The two most obvious effects of over-pitching are off-flavors. First, yeast material in excess quickly leads to autolysis, which has flavor by-products with very low flavor thresholds. In properly-pitched beers, this effect can take months to show itself. In beers with an excess of yeast solids, it can manifest in a matter of weeks - in fact, the time spent in a home-brewer's primary.
Second, tasters have observed thin beer, beer lacking in body and mouthfeel. To be perfectly honest, the exact cause of this effect is unknown, but it is strongly correlated with over-pitched yeast, so a connection is highly likely.
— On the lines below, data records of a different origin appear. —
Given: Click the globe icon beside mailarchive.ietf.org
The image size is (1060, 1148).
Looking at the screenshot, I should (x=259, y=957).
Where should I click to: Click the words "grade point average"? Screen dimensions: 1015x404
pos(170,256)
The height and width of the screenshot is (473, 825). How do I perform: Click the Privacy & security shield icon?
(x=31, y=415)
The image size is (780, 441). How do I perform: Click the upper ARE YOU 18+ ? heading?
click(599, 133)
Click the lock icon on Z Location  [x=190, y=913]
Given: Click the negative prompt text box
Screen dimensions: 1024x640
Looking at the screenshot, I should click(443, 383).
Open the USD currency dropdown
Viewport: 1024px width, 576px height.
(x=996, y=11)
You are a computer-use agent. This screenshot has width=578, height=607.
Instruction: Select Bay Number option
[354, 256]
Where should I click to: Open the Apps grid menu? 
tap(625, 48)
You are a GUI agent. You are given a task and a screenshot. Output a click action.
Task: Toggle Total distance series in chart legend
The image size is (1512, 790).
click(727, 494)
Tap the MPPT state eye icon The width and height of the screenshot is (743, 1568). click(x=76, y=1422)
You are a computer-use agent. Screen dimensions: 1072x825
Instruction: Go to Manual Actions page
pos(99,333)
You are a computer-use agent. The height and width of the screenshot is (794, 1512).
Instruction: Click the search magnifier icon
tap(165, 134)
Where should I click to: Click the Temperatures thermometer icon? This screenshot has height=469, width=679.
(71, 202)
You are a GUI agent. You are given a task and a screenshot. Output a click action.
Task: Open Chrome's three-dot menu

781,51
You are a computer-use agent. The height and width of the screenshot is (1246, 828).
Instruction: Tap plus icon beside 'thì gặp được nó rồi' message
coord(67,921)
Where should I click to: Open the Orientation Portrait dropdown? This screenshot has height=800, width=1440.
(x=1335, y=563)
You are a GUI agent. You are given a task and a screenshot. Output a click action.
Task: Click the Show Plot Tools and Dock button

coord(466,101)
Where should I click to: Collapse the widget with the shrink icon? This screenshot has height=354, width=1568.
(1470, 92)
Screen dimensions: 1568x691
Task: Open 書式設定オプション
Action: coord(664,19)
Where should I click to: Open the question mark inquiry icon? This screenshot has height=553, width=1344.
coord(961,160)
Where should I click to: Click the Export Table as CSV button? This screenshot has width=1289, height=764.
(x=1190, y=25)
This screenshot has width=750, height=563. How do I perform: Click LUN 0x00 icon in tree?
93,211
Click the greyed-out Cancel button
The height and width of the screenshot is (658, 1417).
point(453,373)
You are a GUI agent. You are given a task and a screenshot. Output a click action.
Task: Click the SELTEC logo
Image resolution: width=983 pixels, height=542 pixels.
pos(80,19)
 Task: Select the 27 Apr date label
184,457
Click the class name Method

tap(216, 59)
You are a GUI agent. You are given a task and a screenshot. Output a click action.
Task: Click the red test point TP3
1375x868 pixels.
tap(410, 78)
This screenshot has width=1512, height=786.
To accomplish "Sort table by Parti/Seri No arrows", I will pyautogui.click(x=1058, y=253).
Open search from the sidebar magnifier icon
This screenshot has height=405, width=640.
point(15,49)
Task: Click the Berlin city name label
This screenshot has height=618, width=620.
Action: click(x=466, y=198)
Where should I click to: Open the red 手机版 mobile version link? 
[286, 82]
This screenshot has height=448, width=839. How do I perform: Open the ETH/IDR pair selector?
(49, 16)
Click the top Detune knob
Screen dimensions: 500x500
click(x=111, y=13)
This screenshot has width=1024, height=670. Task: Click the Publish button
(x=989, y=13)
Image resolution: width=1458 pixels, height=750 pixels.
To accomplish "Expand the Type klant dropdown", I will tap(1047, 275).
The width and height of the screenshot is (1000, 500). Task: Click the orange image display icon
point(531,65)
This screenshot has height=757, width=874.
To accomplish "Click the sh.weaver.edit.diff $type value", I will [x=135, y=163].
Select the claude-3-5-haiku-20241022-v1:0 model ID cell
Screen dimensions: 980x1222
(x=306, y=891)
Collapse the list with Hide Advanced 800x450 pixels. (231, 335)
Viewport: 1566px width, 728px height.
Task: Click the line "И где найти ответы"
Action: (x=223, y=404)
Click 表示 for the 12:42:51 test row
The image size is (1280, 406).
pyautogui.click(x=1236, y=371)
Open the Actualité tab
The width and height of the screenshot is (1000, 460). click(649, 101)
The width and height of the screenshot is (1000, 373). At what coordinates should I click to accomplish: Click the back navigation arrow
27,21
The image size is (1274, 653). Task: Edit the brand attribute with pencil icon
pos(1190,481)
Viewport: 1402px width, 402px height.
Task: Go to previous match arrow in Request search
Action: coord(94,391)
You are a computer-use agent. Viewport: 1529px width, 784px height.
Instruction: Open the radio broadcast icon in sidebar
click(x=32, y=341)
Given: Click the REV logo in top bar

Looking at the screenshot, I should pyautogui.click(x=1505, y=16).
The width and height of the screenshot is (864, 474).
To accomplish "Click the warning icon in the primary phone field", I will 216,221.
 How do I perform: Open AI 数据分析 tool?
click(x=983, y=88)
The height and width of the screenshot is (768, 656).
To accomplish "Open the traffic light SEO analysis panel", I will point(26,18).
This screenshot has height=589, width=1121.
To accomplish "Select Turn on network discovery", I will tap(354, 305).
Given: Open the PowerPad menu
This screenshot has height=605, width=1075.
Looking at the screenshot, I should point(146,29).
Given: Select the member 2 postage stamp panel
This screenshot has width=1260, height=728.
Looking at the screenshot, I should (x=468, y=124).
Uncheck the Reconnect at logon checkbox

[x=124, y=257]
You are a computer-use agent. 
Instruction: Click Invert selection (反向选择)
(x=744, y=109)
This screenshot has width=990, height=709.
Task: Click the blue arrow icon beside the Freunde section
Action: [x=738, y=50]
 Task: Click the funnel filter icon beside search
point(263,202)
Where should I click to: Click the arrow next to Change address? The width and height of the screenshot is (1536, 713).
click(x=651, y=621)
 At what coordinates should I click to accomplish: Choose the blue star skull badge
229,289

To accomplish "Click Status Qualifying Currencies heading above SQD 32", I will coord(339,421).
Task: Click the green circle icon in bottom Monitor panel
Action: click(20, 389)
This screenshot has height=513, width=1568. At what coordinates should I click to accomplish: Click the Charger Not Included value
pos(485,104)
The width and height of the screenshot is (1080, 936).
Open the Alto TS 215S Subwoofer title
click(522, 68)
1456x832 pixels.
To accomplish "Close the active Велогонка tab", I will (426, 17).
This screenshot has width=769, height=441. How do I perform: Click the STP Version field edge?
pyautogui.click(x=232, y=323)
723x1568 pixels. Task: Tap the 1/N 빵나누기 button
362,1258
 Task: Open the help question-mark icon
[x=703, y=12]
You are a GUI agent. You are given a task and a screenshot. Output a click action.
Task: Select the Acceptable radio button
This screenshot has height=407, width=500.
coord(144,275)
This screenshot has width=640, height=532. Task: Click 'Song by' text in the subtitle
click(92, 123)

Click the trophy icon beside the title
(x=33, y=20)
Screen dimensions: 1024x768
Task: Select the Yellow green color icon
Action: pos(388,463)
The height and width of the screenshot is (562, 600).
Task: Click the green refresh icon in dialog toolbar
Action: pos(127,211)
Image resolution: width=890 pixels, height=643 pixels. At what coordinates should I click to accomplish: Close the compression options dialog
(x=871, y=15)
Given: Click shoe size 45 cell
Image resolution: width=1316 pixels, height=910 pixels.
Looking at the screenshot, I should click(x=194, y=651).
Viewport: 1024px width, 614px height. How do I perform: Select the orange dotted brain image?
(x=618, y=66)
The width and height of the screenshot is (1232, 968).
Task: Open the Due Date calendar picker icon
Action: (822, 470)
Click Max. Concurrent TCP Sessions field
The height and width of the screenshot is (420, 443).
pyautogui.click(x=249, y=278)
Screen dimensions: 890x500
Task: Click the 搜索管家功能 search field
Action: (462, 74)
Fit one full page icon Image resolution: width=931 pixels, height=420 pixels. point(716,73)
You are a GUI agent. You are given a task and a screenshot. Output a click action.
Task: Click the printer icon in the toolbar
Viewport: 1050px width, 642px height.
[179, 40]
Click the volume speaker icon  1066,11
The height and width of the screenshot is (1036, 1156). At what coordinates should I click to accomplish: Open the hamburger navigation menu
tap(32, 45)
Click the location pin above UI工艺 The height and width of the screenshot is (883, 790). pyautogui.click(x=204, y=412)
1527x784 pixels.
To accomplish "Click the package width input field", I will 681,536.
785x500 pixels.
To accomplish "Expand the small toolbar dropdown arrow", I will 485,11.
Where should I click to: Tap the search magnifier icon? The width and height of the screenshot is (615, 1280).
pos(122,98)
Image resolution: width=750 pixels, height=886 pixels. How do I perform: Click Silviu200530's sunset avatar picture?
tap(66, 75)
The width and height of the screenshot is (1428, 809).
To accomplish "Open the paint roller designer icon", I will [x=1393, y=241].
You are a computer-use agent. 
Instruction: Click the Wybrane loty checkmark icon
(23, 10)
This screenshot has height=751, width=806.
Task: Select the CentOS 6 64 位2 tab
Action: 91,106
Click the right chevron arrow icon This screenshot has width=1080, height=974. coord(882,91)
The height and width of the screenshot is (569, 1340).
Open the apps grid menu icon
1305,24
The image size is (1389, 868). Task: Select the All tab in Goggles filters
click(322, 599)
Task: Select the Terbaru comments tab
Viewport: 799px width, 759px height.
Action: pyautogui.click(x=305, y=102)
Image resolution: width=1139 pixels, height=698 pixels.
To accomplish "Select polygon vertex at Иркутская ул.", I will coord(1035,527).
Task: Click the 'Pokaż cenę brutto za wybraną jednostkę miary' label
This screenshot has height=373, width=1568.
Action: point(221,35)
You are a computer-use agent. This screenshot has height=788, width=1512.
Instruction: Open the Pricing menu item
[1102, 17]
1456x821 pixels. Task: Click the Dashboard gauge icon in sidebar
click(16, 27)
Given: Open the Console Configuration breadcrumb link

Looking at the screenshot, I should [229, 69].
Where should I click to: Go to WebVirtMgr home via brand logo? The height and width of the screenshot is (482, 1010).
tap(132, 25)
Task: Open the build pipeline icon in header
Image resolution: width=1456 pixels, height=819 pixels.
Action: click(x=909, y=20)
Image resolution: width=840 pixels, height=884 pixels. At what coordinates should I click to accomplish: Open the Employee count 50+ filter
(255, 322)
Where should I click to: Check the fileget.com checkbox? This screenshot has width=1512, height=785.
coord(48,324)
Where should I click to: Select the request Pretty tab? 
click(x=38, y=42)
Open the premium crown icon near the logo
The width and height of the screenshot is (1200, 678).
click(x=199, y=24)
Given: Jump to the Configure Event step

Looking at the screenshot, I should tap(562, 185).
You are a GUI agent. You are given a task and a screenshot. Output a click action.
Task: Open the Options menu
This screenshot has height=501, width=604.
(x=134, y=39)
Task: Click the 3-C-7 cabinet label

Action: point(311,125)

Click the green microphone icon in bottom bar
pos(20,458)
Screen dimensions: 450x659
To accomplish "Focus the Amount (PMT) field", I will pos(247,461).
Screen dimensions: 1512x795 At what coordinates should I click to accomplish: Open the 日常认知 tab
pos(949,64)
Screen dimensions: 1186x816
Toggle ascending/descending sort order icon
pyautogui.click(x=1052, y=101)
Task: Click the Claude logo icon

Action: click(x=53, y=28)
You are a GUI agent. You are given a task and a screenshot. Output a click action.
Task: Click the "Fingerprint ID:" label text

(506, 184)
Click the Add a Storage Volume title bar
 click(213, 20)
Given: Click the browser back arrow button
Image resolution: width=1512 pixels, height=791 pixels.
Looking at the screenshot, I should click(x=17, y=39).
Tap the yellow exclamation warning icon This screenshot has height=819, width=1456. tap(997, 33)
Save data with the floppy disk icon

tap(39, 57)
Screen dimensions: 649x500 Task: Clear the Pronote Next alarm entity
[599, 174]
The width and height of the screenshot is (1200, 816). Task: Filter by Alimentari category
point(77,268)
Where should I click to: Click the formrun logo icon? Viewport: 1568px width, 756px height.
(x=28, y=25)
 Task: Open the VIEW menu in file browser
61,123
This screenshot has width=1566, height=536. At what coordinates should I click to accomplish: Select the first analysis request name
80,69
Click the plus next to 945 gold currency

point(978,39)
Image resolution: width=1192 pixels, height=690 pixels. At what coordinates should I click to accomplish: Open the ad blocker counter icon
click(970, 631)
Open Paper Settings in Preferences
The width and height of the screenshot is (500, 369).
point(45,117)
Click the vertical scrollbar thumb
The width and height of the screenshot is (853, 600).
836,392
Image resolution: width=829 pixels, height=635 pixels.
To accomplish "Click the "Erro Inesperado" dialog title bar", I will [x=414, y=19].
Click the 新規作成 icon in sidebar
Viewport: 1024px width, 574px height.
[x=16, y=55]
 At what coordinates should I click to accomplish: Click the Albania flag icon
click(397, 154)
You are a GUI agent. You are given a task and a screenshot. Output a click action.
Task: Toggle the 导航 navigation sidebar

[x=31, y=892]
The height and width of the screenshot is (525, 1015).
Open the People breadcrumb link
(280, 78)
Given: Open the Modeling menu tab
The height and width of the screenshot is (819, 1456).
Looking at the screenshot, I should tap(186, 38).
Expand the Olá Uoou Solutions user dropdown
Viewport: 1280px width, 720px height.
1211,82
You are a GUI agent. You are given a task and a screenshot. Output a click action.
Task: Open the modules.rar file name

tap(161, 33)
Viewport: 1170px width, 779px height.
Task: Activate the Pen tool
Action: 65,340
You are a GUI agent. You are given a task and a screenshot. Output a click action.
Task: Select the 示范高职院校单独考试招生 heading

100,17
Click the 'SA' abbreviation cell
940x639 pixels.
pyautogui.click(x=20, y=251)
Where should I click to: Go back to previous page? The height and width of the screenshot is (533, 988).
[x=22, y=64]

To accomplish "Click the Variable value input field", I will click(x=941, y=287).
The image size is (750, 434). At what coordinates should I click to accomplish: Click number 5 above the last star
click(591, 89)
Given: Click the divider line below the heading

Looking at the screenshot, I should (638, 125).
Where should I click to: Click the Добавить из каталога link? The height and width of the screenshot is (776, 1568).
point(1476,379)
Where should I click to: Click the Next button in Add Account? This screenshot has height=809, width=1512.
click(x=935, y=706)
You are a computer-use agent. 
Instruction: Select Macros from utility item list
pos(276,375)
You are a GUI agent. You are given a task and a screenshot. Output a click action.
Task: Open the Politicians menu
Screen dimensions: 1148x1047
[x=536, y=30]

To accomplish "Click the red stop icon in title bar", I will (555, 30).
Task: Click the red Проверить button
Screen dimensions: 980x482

Third - and most important for the home-brewer - is suppression of esters. Yeast rely on the growth phase to reproduce enough cells to fully colonize the wort. In that phase, they use malt-based nutrients and the oxygen you provide during aeration to synthesize the components needed to build new cell walls during reproduction. While they're reproducing they're producing esters. All yeast produce esters, even lager yeast, and all beers benefit from ester production (yes, even lagers). Just because you can't taste as much ester from WLP840 as you can from Ringwood doesn't mean that WLP840 doesn't throw esters! Esters are absolutely necessary to beer, theory about "clean yeast" be damned.
When you over-pitch the colony doesn't need to reproduce. Thus measurably fewer esters are produced. This, while always detrimental to beer flavor, is noticeable in American and English strains and very pronounced with certain more flavorful strains, like Belgians.